Олз вылез из кресла и хмуро взглянул на меня сверху вниз.
– Везет же вам, Марлоу. Два раза вас чуть ие прихлопнуло, так нет же, выскочили. С этого начинается самоуверенность. Вы этим людям здорово
Или вы столько накопили, что можете бросать работу?
Я встал, обошел вокруг стола и стал с ним лицом к лицу.
– Я романтик, Берни. Если по ночам кричат, бросаюсь на крик. На этом не разживешься. Кто поумнее, закрывают окна и прибавляют звук в телевизоре. Или жмут на газ и смываются побыстрее. Держись подальше от чужого несчастья, а то и к тебе пристанет. В последнюю встречу с Терри Ленноксом у меня дома мы выпили по чашке кофе, который я сам сварил, и выкурили по сигарете. Так что, когда я узнал, что он умер, то пошел на кухню, сварил кофе, налил ему чашку, прикурил сигарету, а когда кофе остыл и сигарета потухла, попрощался с ним.
На этом не разживешься. Вы бы так не поступили. Поэтому-то вы хороший полицейский, а я частный сыщик. Эйлин Уэйд забеспокоилась о муже, и я еду, нахожу его, доставляю домой. В другой раз ему стало худо, он звонит мне, я приезжаю, тащу его на руках в постель и ни гроша с этого не имею. Никакой прибыли. Разве что время от времени схлопочу по морде, или угожу за решетку, или пригрозит мне ловчила вроде Менди Менендеса. Но платить не платят. У меня в сейфе купюра в пять тысяч, но я из нее и пяти центов не истратил.
Потому что не правильно ее получил. Сперва я с ней немножко поиграл, да и теперь иногда достаю, любуюсь. Вот и все – а живых денег ни цента.
– Наверняка фальшивая, – сухо заметил Олз, – хотя таких крупных не подделывают. Ну и в чем смысл этой трепотни?
– Ни в чем. Говорю вам, я романтик.
– Слышал. И не зарабатываете на этом ни гроша. Тоже слышал.
– Но всегда могу послать фараона к черту. Пошли вы к черту, Берни.

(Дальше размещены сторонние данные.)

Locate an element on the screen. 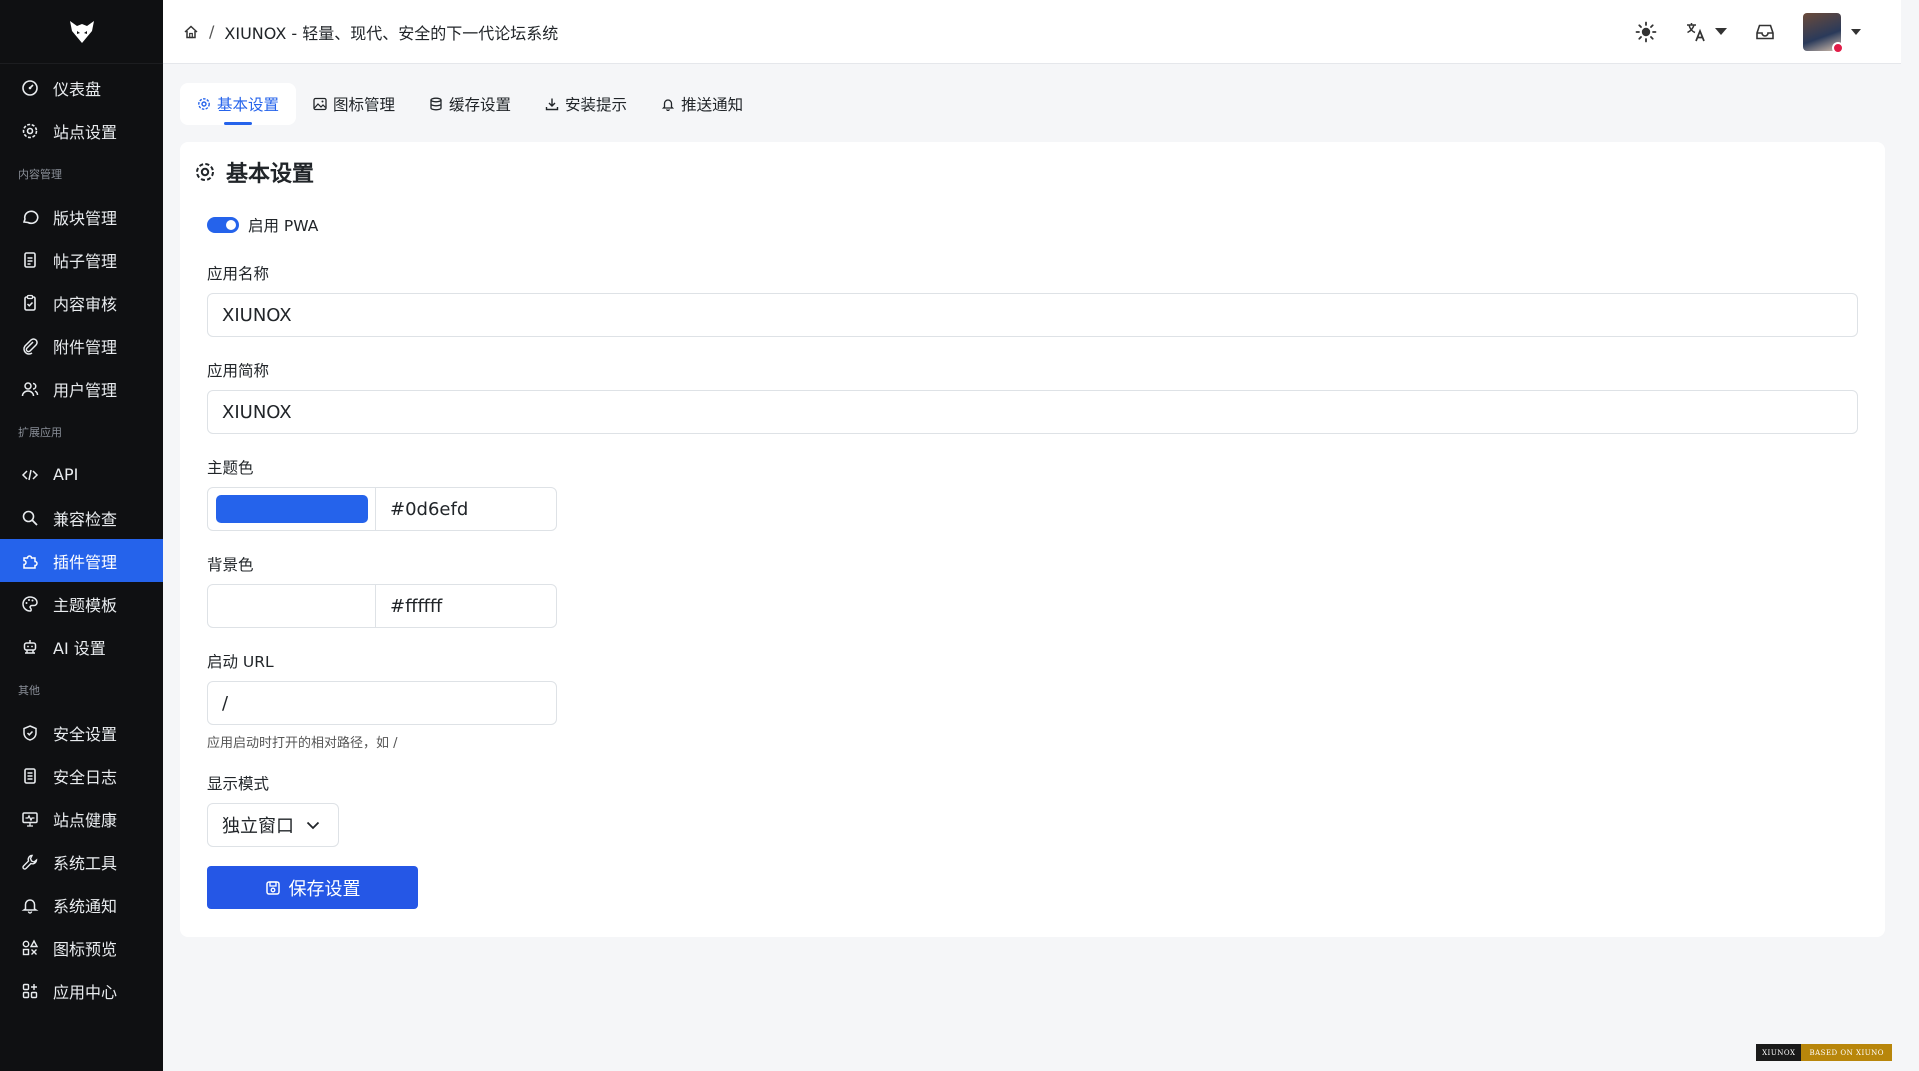 The width and height of the screenshot is (1919, 1071). sidebar-item-attachments: 附件管理 is located at coordinates (82, 346).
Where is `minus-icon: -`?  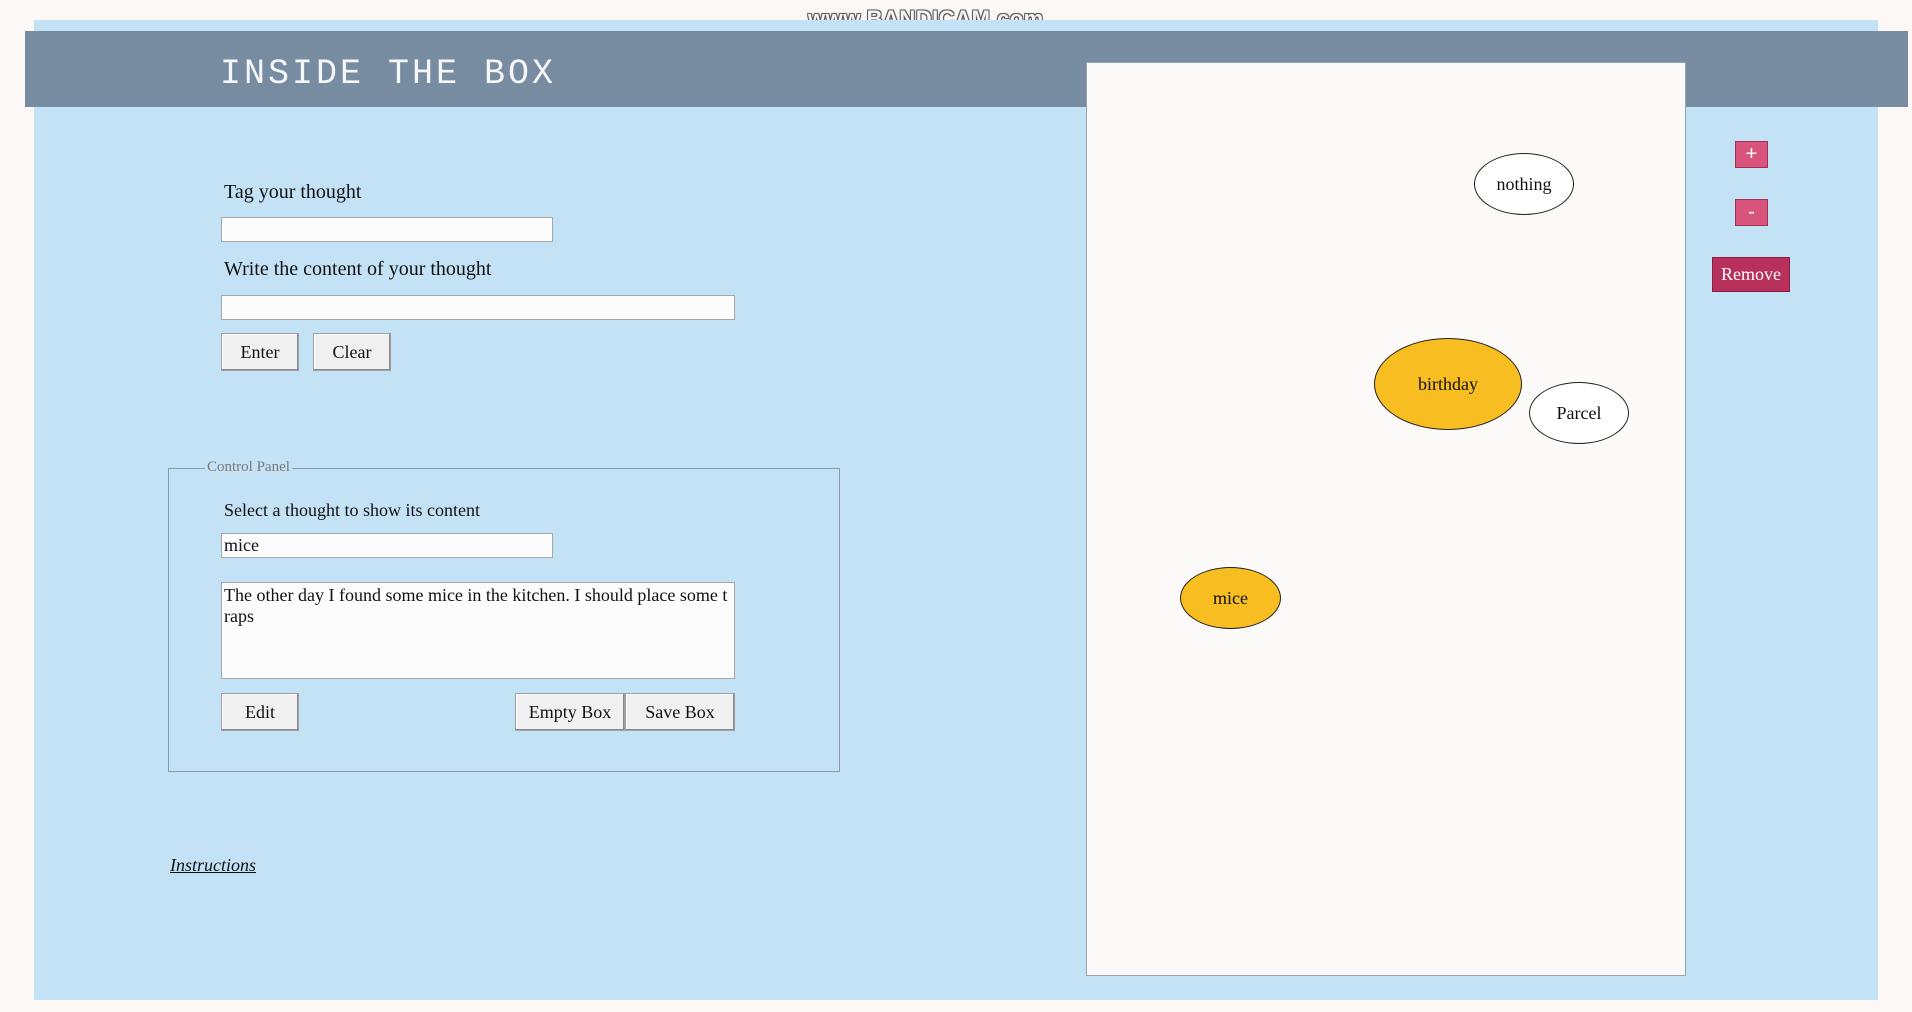
minus-icon: - is located at coordinates (1752, 212).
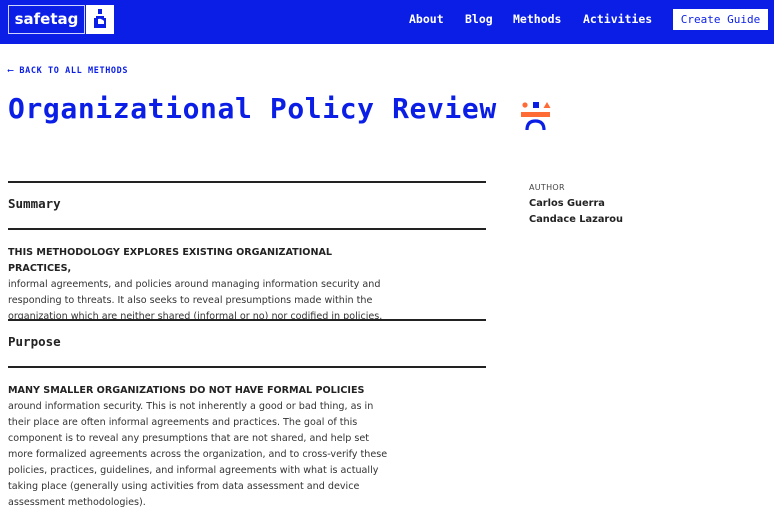 Image resolution: width=774 pixels, height=511 pixels. I want to click on nav-methods: Methods, so click(537, 22).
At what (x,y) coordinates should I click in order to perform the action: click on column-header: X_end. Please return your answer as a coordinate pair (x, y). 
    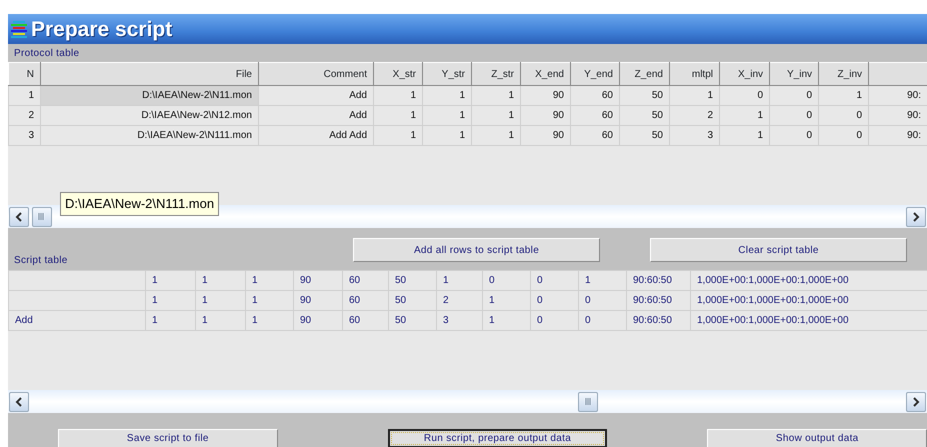
    Looking at the image, I should click on (545, 74).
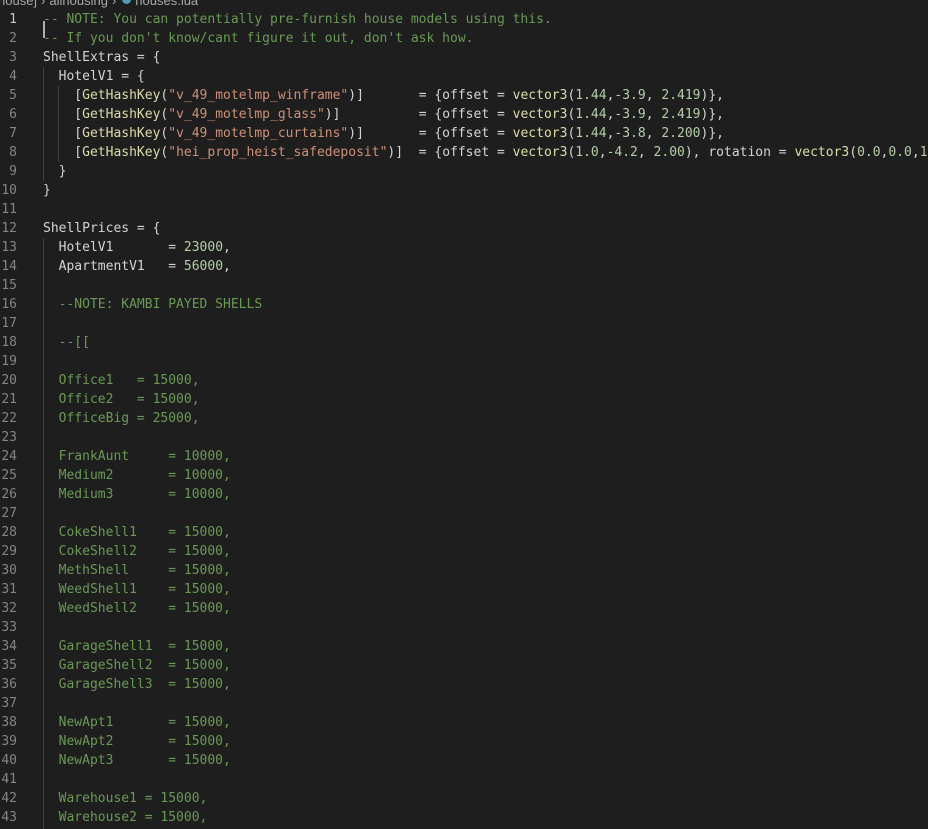  What do you see at coordinates (78, 4) in the screenshot?
I see `breadcrumb-item-subfolder: allhousing` at bounding box center [78, 4].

– Вы бы так не разговаривали, если бы сидели у меня на допросе под лампой, приятель.
– Может, когда-нибудь это проверим.
Он подошел к двери и рывком распахнул ее.
– Знаешь что, малыш? Думаешь, ты умнее всех, а ты просто дурачок. Тебя раздавить – раз плюнуть. Я двадцать лет служу без единого замечания.
Чувствую, когда темнят и что-то скрывают. Как бы тебе самому не попасть впросак. Запомни это, дружок. Точно тебе говорю.
Дверь захлопнулась. Его каблуки звонко простучали по коридору. Я еще слышал звук его шагов, когда проснулся телефон на столе. Четкий профессиональный голос произнес:
– Нью-Йорк вызывает м-ра Филипа Марлоу.
– Филип Марлоу слушает.
– Благодарю вас. Минутку, пожалуйста, м-р Марлоу. Говорите.
Следующий голос я узнал.
– Это Говард Спенсер, м-р Марлоу. Нам сообщили про Роджера Уэйда. Для нас это был тяжкий удар. Всех подробностей мы не знаем, но, кажется, там фигурировало ваше имя.
– Я был у них, когда это случилось. Он напился и застрелился. М-с Уэйд вернулась домой немного погодя. Слуг не было – у них по четвергам выходной.
– Вы были с ним наедине?
– Меня с ним не было. Я ждал на улице, когда вернется его жена.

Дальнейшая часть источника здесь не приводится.